Content and context: content is not data

It may seem odd to begin the discussion of content and context with data, but stay with me. The importance of having good data hygiene, good reference data sets, and data standards for interoperability is growing as we need to present better visualisations or crunch data in more sophisticated ways. The ability to carry out increasingly complex data analysis often means bringing multiple data sets together, using more sophisticated algorithms, to perform more complex calculations.

However, data does not tell the whole story; presenting that data doesn’t mean that the audience will necessarily understand what the data means. The role of context is provided by content. In a 2018 study discussed in Science Daily, between half and three-quarters of the study group had trouble interpreting statistical data, particularly when presented as probabilities instead of natural frequencies. Content fills the gap by adding context. That context completes the story by filling in the gaps of “what does that data actually mean?” to the audience segment who are not data scientists or statistics enthusiasts or not experts in a particular field.

Frontiers. “Why don’t we understand statistics? Fixed mindsets may be to blame.” ScienceDaily. ScienceDaily, 12 October 2018.
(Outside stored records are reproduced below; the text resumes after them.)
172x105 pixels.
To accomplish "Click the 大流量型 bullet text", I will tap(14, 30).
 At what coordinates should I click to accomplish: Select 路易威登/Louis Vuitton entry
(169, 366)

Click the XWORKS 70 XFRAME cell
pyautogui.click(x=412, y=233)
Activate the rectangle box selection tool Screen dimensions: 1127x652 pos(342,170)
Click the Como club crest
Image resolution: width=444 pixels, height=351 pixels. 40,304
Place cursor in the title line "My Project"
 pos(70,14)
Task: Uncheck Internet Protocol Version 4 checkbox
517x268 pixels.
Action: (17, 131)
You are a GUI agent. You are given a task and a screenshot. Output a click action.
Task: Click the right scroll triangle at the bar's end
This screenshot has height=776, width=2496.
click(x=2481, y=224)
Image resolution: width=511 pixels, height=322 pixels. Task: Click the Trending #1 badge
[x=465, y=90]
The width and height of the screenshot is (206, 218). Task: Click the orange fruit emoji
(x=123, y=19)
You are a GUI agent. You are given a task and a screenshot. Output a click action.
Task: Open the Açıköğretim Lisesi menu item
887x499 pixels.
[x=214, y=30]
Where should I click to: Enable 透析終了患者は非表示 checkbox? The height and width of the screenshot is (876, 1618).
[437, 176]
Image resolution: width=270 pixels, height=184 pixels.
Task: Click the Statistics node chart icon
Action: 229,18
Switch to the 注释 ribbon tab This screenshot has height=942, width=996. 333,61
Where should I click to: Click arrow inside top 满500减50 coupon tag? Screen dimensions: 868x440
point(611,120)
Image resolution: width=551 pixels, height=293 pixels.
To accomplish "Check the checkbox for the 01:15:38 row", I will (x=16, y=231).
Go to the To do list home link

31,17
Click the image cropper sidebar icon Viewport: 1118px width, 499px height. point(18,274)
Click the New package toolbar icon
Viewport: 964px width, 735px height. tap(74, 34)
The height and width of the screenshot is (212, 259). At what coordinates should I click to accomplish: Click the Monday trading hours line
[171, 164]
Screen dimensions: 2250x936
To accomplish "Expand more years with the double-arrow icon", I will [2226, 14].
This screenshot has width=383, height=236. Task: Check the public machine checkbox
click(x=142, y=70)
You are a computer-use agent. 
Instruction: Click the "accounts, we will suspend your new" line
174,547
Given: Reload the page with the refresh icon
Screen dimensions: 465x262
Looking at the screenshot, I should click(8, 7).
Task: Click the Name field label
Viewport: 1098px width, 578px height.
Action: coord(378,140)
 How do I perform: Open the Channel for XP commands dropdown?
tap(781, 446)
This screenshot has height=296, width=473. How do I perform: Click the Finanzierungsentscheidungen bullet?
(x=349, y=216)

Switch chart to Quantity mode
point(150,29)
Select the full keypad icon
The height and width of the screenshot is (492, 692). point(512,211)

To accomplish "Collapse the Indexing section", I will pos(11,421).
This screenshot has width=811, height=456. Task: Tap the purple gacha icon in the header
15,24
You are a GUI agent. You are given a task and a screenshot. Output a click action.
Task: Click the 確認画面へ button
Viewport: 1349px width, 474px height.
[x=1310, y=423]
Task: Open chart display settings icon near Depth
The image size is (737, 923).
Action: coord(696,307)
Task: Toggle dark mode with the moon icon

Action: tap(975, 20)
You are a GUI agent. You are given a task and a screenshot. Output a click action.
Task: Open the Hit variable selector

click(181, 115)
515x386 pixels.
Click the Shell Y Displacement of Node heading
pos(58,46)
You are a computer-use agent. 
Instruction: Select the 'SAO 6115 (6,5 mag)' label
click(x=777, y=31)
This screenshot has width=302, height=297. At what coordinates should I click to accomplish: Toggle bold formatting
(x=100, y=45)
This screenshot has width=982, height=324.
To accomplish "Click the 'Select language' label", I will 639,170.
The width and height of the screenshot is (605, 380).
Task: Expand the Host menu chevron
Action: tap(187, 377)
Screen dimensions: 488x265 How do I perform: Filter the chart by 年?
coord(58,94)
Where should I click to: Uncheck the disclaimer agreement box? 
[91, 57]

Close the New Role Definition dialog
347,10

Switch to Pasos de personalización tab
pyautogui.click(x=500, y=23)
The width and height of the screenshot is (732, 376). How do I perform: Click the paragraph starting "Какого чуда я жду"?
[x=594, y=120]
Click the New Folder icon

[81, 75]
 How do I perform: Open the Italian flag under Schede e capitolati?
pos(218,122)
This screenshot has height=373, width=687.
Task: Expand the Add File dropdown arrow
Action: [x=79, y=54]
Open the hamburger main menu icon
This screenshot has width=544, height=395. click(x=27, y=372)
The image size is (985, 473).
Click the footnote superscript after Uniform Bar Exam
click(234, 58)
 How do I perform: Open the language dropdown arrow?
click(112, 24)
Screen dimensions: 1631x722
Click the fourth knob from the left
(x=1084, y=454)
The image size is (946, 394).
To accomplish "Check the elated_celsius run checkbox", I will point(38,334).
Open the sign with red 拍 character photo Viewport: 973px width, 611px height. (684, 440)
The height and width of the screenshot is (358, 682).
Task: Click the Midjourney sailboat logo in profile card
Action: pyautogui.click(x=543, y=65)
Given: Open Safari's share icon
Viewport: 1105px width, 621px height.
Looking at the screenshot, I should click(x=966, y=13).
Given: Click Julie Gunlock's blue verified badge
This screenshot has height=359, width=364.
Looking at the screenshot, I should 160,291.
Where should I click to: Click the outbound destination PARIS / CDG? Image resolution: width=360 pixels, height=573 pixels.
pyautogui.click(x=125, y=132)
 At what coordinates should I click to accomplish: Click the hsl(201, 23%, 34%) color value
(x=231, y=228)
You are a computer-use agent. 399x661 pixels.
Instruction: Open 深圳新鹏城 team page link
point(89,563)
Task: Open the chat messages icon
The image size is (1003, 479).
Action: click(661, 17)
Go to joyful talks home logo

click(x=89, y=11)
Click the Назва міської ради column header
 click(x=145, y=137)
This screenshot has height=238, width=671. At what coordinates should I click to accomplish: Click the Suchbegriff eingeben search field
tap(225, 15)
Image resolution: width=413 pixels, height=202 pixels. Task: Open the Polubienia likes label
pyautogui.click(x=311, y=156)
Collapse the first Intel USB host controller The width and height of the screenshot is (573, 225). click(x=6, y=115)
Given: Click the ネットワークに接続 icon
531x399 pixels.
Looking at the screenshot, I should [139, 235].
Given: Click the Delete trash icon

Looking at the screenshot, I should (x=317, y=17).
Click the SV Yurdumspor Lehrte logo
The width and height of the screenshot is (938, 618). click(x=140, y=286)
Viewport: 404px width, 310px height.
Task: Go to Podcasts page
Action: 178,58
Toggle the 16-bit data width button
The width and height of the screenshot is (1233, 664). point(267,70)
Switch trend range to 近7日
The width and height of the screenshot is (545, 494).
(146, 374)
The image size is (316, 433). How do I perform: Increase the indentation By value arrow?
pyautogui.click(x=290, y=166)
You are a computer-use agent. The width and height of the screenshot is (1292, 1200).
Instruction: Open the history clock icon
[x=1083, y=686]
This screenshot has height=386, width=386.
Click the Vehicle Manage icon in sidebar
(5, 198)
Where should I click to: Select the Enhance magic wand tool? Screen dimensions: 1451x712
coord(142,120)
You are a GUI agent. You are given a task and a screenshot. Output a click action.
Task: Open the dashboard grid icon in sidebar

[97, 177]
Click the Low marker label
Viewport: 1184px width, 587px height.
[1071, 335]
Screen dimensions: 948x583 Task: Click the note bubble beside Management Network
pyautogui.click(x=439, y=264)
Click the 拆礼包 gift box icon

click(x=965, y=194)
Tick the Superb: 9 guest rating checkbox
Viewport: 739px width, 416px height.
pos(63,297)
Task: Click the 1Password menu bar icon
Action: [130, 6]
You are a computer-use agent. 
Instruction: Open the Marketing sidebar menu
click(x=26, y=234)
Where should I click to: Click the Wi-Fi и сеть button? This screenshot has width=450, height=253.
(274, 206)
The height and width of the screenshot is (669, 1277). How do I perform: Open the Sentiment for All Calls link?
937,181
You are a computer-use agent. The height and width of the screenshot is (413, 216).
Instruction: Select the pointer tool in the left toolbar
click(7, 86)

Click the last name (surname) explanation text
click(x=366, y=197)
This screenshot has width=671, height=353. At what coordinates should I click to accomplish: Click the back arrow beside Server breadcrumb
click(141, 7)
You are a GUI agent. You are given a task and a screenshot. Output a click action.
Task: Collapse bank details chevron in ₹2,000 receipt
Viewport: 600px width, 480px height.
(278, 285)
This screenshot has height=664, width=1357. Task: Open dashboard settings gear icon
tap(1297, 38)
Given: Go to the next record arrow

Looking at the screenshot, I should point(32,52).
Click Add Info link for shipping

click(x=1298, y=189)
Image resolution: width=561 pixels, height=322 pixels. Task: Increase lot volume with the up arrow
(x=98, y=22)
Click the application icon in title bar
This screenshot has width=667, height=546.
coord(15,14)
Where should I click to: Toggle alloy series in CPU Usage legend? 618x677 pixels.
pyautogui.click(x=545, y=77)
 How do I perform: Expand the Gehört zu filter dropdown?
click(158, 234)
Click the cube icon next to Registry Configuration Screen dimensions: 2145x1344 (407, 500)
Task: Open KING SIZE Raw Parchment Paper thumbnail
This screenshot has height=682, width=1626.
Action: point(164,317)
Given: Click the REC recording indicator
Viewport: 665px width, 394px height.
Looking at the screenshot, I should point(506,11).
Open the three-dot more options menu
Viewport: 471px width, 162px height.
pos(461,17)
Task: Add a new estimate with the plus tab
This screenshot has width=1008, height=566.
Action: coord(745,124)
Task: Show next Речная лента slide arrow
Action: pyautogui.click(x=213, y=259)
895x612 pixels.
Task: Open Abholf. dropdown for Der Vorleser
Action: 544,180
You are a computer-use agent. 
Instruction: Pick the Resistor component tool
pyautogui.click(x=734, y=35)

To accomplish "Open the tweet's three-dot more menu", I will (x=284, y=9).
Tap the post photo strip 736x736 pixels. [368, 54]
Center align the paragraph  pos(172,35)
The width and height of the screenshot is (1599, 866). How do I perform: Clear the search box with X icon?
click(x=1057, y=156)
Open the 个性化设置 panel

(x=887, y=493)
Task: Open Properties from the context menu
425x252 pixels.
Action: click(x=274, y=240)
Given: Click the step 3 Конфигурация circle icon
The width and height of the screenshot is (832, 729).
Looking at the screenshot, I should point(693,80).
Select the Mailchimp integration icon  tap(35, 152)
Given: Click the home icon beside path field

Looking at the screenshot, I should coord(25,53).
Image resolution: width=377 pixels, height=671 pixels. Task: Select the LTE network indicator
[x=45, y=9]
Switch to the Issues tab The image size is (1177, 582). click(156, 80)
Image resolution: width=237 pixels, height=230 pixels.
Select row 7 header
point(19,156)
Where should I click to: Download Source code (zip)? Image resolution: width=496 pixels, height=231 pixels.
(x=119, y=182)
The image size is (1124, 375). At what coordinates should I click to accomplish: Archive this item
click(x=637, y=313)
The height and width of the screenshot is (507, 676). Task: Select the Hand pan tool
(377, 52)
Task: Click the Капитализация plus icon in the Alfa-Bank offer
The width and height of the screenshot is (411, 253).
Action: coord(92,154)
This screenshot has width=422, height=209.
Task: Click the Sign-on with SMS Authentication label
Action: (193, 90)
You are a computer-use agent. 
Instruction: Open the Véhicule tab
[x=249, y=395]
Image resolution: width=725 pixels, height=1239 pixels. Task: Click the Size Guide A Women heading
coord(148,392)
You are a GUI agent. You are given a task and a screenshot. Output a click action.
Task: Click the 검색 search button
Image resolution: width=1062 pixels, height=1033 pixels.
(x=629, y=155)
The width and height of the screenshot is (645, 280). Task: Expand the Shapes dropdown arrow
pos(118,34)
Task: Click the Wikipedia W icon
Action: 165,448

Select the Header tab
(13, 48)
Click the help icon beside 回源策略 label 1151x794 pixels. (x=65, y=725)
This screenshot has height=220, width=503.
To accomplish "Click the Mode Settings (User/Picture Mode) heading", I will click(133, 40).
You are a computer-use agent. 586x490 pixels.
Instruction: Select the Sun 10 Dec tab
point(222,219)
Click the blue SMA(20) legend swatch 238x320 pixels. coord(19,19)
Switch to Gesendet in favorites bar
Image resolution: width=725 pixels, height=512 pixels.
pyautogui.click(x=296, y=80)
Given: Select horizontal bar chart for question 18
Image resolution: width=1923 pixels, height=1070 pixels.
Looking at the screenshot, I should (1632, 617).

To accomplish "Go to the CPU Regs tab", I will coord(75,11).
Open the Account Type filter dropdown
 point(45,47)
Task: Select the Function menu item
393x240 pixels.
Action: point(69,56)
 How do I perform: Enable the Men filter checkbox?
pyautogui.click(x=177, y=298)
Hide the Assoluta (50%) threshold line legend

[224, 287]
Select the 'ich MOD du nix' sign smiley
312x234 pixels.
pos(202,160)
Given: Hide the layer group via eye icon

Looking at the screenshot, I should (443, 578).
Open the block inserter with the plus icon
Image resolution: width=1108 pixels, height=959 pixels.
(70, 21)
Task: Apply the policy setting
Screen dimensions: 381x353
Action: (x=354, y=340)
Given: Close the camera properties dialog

Data tells only part of the story

For all the importance of content to be delivered along with data, content has been largely ignored in the data arena. The manipulation of content to turn copy into meaningful context bears little resemblance to the processes for bringing meaning to data. Editing data means changing and possibly normalising a data point in a database cell. Editing content means checking the accuracy, the consistency of the language, the spelling and grammar, and most importantly, the context. Sandwiching a sentence between two other sentences is not a neutral act; it can enhance the telling of the data story or backfire terribly and not only detract from the story but offend your audiences in the process.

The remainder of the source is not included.